Griffin, who spent a couple of decades as a regional record rep, recently demonstrated his system at a Sarasota gathering of the Florida Chapter of the Federal Communications Bar Association and again for RBR in a live online session. Record companies now require a letter signed by the General Manager each time a radio station receives something of value from a record label, regardless of whether that is a single CD, an in-studio visit from an artist or an expensive trip given away to a lucky listener. Presage, which is now being tested by several radio groups, makes the entire process electronic. The station PD or MD signs onto the system and uses drop-down boxes to identify what’s being requested from a label. The GM doesn’t even have to log on, but will receive emails at a specified interval with all pending requests from the cluster’s PDs. He/she can quickly approve or reject them and, for those approved, the required letter with an electronic signature is sent to the record label via email. A record of the correspondence is also saved in the system, so the station can check back if there is ever any question about compliance.

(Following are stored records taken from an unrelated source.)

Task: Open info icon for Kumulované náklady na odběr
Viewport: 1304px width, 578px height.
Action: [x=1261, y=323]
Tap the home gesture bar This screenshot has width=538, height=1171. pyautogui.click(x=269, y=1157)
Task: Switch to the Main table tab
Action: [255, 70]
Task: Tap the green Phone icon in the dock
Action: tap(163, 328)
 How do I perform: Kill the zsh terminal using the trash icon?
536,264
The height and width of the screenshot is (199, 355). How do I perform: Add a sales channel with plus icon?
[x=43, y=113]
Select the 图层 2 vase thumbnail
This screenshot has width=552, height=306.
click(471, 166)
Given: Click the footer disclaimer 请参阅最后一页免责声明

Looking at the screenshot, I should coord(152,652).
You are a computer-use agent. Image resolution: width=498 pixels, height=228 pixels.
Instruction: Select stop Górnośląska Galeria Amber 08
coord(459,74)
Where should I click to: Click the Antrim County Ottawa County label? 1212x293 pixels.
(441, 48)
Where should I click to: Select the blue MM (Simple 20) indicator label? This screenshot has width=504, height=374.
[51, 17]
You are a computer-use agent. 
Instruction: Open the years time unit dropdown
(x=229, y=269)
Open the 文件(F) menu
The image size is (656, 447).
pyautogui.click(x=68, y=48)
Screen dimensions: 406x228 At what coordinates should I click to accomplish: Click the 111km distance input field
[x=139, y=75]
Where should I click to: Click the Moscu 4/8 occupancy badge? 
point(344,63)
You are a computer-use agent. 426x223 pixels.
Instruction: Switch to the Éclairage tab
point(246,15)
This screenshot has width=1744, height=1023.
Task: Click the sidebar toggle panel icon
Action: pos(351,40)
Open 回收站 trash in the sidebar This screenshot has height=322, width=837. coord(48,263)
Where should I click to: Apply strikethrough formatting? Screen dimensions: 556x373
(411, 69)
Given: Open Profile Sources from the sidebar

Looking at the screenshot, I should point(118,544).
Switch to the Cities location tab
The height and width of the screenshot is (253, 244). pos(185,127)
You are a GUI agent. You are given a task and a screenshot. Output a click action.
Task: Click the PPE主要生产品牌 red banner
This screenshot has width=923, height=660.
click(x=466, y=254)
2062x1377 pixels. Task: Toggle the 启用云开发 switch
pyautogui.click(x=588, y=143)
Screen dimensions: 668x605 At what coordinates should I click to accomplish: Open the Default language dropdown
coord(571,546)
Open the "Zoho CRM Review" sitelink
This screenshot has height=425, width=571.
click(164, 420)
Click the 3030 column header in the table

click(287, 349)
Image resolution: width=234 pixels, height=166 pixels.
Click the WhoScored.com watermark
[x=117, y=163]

For radio stations, one sweet point is that the Presage service costs them nothing. A surcharge is added on to cash-paid label promotions, so the record companies pay the freight. Although record labels have cut back on promotion due to the consent agreements with Spitzer, Griffin figures there is still quite a bit of promotion going on. So, he’s pitching Presage as the software fix for every radio station that reports record airplay to either Radio & Records or Mediabase.